Put every line of the data below into a numbered list, leaving out the blank lines.

┄┄┄┄┄┄┄┄┄┄

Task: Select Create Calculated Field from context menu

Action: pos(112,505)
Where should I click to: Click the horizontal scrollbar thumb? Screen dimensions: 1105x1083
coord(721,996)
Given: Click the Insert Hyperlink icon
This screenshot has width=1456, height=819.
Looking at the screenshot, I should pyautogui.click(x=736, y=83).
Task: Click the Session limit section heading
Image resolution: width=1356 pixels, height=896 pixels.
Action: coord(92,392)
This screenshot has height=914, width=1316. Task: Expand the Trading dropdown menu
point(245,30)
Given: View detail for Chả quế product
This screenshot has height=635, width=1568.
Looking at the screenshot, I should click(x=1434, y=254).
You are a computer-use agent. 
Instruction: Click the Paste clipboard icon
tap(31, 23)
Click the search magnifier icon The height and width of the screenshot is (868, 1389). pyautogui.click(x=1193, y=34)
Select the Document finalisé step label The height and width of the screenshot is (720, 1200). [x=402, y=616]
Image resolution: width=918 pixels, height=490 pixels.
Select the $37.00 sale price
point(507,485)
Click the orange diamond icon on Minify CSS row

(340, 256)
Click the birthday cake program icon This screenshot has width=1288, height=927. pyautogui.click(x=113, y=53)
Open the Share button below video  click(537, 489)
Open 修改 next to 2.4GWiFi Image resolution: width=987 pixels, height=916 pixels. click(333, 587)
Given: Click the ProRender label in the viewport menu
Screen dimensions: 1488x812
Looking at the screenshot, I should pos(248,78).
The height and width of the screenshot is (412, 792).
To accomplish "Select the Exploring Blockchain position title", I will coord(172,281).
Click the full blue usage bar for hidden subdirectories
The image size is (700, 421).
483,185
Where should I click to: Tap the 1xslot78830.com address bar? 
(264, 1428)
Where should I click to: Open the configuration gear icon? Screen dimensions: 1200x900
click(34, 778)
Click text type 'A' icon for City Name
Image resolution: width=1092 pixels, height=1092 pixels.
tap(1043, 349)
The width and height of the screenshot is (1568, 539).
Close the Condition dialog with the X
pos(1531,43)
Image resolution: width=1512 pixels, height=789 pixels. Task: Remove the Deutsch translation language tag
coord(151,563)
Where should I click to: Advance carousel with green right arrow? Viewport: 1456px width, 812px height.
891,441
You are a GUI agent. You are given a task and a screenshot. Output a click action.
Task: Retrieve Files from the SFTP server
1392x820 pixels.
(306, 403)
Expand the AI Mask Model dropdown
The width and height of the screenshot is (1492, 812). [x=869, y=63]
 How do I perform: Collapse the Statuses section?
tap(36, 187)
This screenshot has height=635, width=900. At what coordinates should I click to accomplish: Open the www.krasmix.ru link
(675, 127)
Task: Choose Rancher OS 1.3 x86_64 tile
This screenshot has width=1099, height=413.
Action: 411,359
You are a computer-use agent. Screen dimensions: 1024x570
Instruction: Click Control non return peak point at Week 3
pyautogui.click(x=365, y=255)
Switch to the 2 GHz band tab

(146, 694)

┄┄┄┄┄┄┄┄┄┄

## Answer to the task
1. Task: Select Create Calculated Field from context menu
2. Action: pos(112,505)
3. Where should I click to: Click the horizontal scrollbar thumb? Screen dimensions: 1105x1083
4. coord(721,996)
5. Given: Click the Insert Hyperlink icon
6. This screenshot has width=1456, height=819.
7. Looking at the screenshot, I should pyautogui.click(x=736, y=83).
8. Task: Click the Session limit section heading
9. Image resolution: width=1356 pixels, height=896 pixels.
10. Action: coord(92,392)
11. This screenshot has height=914, width=1316. Task: Expand the Trading dropdown menu
12. point(245,30)
13. Given: View detail for Chả quế product
14. This screenshot has height=635, width=1568.
15. Looking at the screenshot, I should click(x=1434, y=254).
16. You are a computer-use agent. 
17. Instruction: Click the Paste clipboard icon
18. tap(31, 23)
19. Click the search magnifier icon The height and width of the screenshot is (868, 1389). pyautogui.click(x=1193, y=34)
20. Select the Document finalisé step label The height and width of the screenshot is (720, 1200). [x=402, y=616]
21. Image resolution: width=918 pixels, height=490 pixels.
22. Select the $37.00 sale price
23. point(507,485)
24. Click the orange diamond icon on Minify CSS row
25. (340, 256)
26. Click the birthday cake program icon This screenshot has width=1288, height=927. pyautogui.click(x=113, y=53)
27. Open the Share button below video  click(537, 489)
28. Open 修改 next to 2.4GWiFi Image resolution: width=987 pixels, height=916 pixels. click(333, 587)
29. Given: Click the ProRender label in the viewport menu
30. Screen dimensions: 1488x812
31. Looking at the screenshot, I should pos(248,78).
32. The height and width of the screenshot is (412, 792).
33. To accomplish "Select the Exploring Blockchain position title", I will coord(172,281).
34. Click the full blue usage bar for hidden subdirectories
35. The image size is (700, 421).
36. 483,185
37. Where should I click to: Tap the 1xslot78830.com address bar? 
38. (264, 1428)
39. Where should I click to: Open the configuration gear icon? Screen dimensions: 1200x900
40. click(34, 778)
41. Click text type 'A' icon for City Name
42. Image resolution: width=1092 pixels, height=1092 pixels.
43. tap(1043, 349)
44. The width and height of the screenshot is (1568, 539).
45. Close the Condition dialog with the X
46. pos(1531,43)
47. Image resolution: width=1512 pixels, height=789 pixels. Task: Remove the Deutsch translation language tag
48. coord(151,563)
49. Where should I click to: Advance carousel with green right arrow? Viewport: 1456px width, 812px height.
50. 891,441
51. You are a GUI agent. You are given a task and a screenshot. Output a click action.
52. Task: Retrieve Files from the SFTP server
53. 1392x820 pixels.
54. (306, 403)
55. Expand the AI Mask Model dropdown
56. The width and height of the screenshot is (1492, 812). [x=869, y=63]
57.  How do I perform: Collapse the Statuses section?
58. tap(36, 187)
59. This screenshot has height=635, width=900. At what coordinates should I click to accomplish: Open the www.krasmix.ru link
60. (675, 127)
61. Task: Choose Rancher OS 1.3 x86_64 tile
62. This screenshot has width=1099, height=413.
63. Action: 411,359
64. You are a computer-use agent. Screen dimensions: 1024x570
65. Instruction: Click Control non return peak point at Week 3
66. pyautogui.click(x=365, y=255)
67. Switch to the 2 GHz band tab
68. (146, 694)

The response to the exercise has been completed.